§ Assignment
The output is the lines below from the one with "Hosting Solutions (506, 2312)" through the one with "iPhone Development (512, 2007)", both included, printed exactly and with no other line.

[Opening Records for this exercise section]

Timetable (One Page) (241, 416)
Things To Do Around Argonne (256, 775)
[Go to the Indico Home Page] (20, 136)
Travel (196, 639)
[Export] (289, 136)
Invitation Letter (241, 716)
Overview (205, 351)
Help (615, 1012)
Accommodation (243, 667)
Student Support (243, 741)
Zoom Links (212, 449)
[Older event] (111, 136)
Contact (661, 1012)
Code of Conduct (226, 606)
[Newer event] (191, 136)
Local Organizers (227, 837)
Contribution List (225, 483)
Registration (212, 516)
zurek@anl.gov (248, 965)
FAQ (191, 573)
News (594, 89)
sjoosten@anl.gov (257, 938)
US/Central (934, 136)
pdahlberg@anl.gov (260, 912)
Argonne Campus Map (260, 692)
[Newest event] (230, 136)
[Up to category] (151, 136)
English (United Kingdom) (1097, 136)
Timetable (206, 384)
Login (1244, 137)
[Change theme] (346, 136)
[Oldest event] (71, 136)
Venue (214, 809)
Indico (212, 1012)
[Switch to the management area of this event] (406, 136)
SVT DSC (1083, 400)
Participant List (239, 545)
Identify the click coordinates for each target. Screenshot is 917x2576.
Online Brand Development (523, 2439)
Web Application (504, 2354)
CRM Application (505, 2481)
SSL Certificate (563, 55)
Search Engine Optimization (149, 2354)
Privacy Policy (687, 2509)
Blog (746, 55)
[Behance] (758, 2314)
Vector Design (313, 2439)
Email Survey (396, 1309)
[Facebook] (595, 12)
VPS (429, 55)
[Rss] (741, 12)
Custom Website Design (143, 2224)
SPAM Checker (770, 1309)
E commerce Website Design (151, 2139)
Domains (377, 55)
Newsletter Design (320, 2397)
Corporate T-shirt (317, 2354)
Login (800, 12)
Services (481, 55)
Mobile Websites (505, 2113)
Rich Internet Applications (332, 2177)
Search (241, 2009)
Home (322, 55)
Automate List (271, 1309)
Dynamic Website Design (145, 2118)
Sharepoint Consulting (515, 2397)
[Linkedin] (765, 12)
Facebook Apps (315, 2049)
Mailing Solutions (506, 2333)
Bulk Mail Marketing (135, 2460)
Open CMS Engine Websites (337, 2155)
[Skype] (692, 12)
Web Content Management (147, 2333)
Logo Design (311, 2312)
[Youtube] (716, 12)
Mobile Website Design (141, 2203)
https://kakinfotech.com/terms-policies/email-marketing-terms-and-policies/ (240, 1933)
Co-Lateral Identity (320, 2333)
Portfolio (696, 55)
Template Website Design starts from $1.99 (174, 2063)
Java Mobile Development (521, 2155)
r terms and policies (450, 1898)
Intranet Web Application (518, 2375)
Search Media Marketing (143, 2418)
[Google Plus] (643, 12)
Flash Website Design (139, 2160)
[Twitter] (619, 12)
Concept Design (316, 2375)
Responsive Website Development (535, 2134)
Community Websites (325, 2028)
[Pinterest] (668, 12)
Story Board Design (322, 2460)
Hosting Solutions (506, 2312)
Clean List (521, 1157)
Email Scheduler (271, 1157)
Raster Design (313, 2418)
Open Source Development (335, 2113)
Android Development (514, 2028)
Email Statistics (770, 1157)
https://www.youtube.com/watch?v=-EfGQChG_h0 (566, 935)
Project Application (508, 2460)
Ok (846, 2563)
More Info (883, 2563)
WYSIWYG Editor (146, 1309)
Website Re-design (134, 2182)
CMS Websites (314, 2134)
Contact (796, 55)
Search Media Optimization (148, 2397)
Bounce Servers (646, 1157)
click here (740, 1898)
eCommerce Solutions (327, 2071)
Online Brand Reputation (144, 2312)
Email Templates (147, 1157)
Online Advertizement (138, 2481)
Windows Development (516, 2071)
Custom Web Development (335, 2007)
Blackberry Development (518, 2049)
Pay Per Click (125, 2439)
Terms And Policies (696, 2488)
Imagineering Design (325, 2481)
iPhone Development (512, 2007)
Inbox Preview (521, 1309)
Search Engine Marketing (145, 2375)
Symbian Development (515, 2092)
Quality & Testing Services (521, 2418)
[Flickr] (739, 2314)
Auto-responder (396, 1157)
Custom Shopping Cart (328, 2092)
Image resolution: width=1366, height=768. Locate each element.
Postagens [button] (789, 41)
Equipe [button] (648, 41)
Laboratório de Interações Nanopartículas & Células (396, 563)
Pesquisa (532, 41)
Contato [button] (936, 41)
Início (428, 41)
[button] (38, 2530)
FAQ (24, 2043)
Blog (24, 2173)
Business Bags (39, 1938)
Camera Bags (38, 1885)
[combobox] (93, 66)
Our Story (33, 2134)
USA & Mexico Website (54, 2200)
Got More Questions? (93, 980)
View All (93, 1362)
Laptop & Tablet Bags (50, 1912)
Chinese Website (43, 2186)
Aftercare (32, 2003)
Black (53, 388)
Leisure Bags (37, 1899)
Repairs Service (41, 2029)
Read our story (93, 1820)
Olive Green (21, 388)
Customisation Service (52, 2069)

[Closing Records for this exercise section]

§ Task solution
Hosting Solutions (506, 2312)
Clean List (521, 1157)
Email Scheduler (271, 1157)
Raster Design (313, 2418)
Open Source Development (335, 2113)
Android Development (514, 2028)
Email Statistics (770, 1157)
https://www.youtube.com/watch?v=-EfGQChG_h0 (566, 935)
Project Application (508, 2460)
Ok (846, 2563)
More Info (883, 2563)
WYSIWYG Editor (146, 1309)
Website Re-design (134, 2182)
CMS Websites (314, 2134)
Contact (796, 55)
Search Media Optimization (148, 2397)
Bounce Servers (646, 1157)
click here (740, 1898)
eCommerce Solutions (327, 2071)
Online Brand Reputation (144, 2312)
Email Templates (147, 1157)
Online Advertizement (138, 2481)
Windows Development (516, 2071)
Custom Web Development (335, 2007)
Blackberry Development (518, 2049)
Pay Per Click (125, 2439)
Terms And Policies (696, 2488)
Imagineering Design (325, 2481)
iPhone Development (512, 2007)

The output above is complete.